[PATCH v2] drm/sched: Clarify scenarios for separate workqueues

Thu Jun 12 14:49:54 UTC 2025

struct drm_sched_init_args provides the possibility of letting the
scheduler use user-controlled workqueues, instead of the scheduler
creating its own workqueues. It's currently not documented who would
want to use that.

Not sharing the submit_wq between driver and scheduler has the advantage
of no negative intereference between them being able to occur (e.g.,
MMU notifier callbacks waiting for fences to get signaled).

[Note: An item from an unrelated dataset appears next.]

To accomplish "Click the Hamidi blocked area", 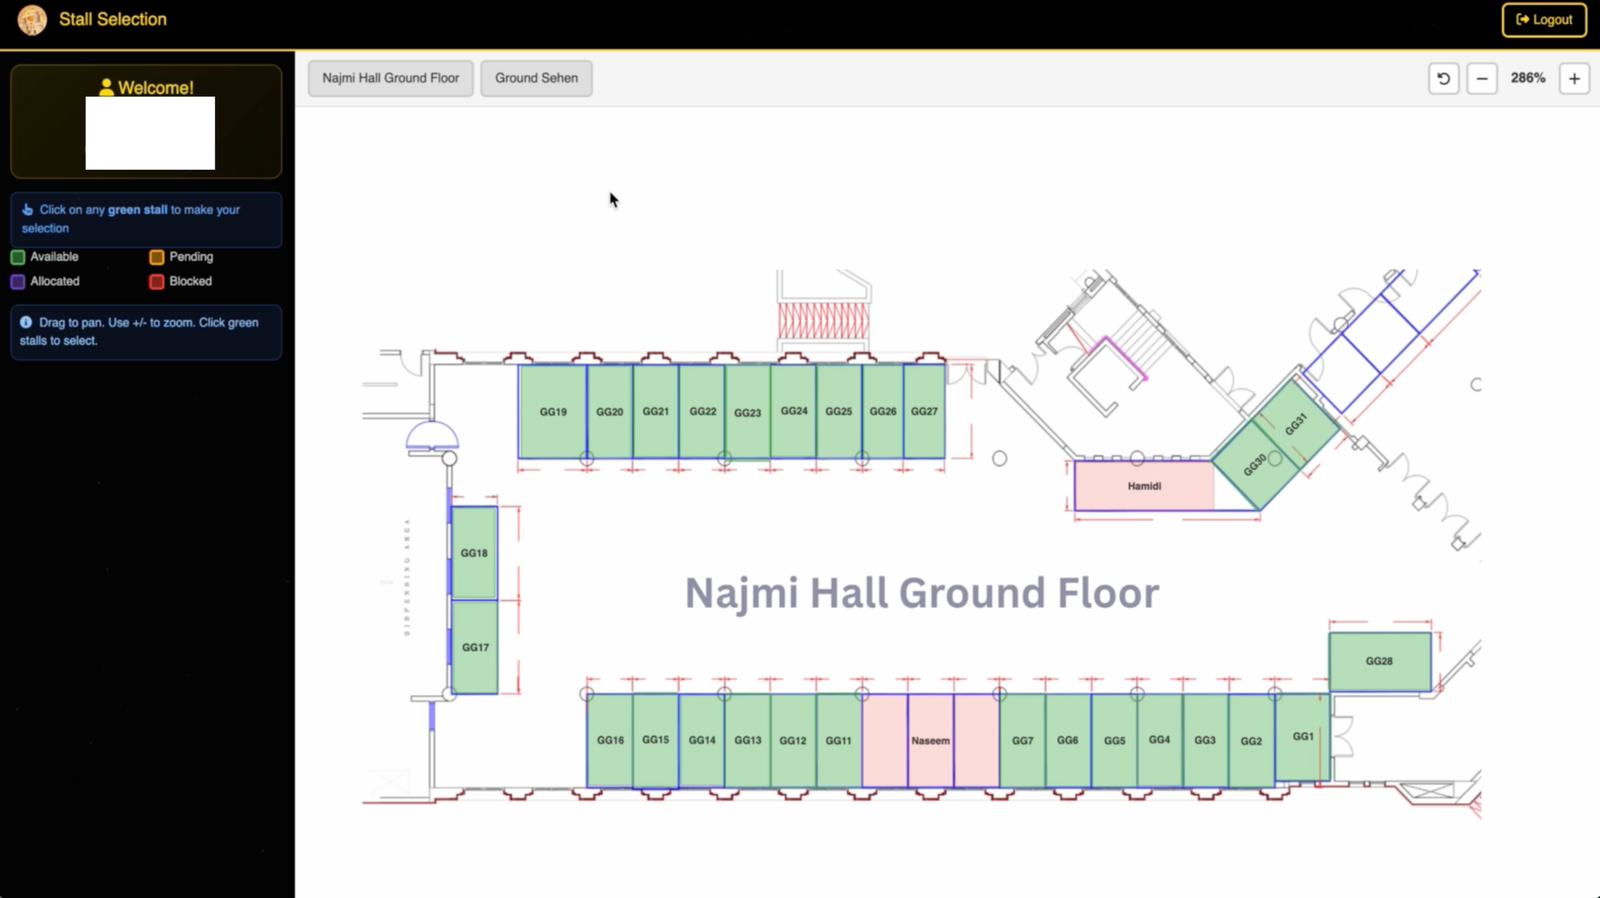I will pyautogui.click(x=1143, y=486).
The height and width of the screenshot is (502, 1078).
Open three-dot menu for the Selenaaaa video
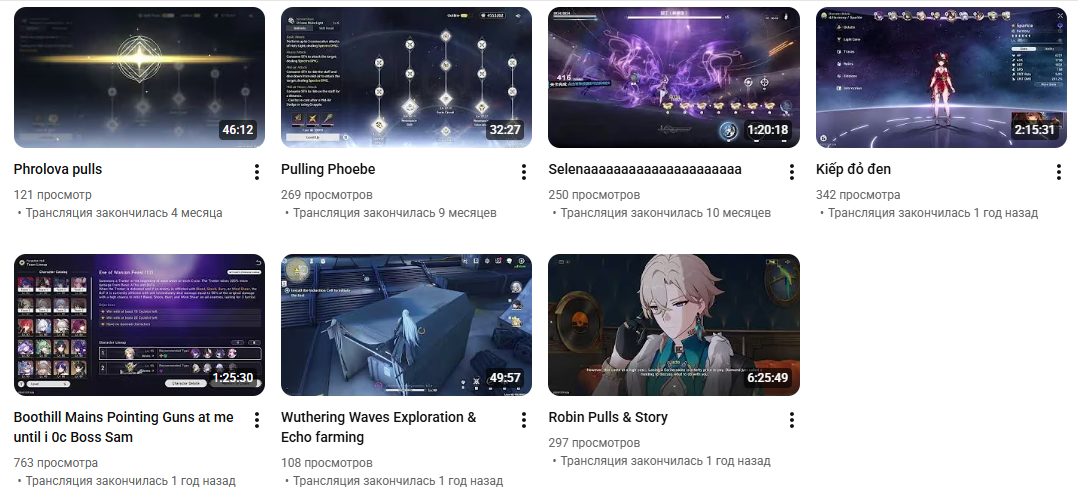point(791,172)
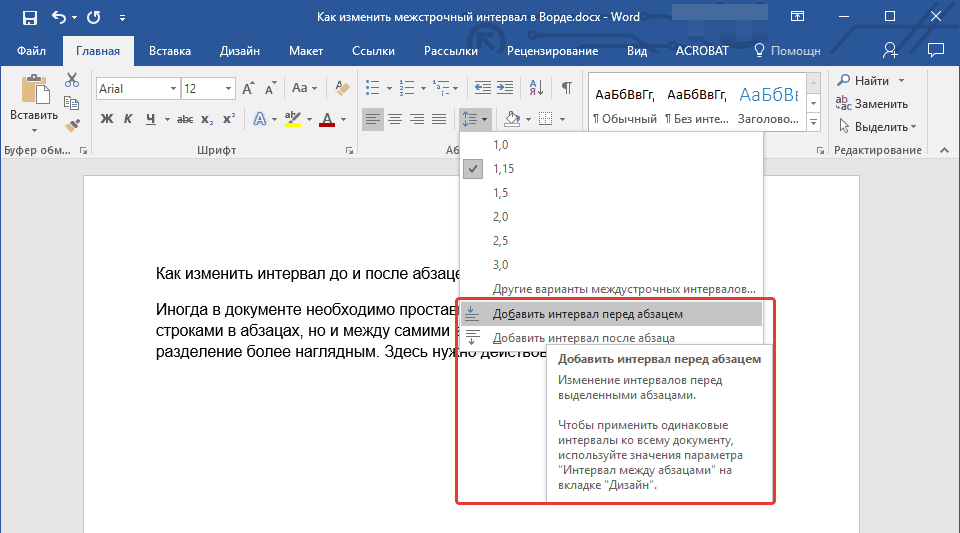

Add a new docu section for concurrency in drm/sched.

Discourage the usage of own workqueues in the documentation. Document
when using them can make sense. Warn about pitfalls.

Co-authored-by: Danilo Krummrich <dakr at kernel.org>
Signed-off-by: Philipp Stanner <phasta at kernel.org>
---
Changes in v2:
  - Add new docu section for concurrency in the scheduler. (Sima)
  - Document what an ordered workqueue passed to the scheduler can be
    useful for. (Christian, Sima)
  - Warn more detailed about potential deadlocks. (Danilo)
---
 include/drm/gpu_scheduler.h | 54 ++++++++++++++++++++++++++++++++++---
 1 file changed, 51 insertions(+), 3 deletions(-)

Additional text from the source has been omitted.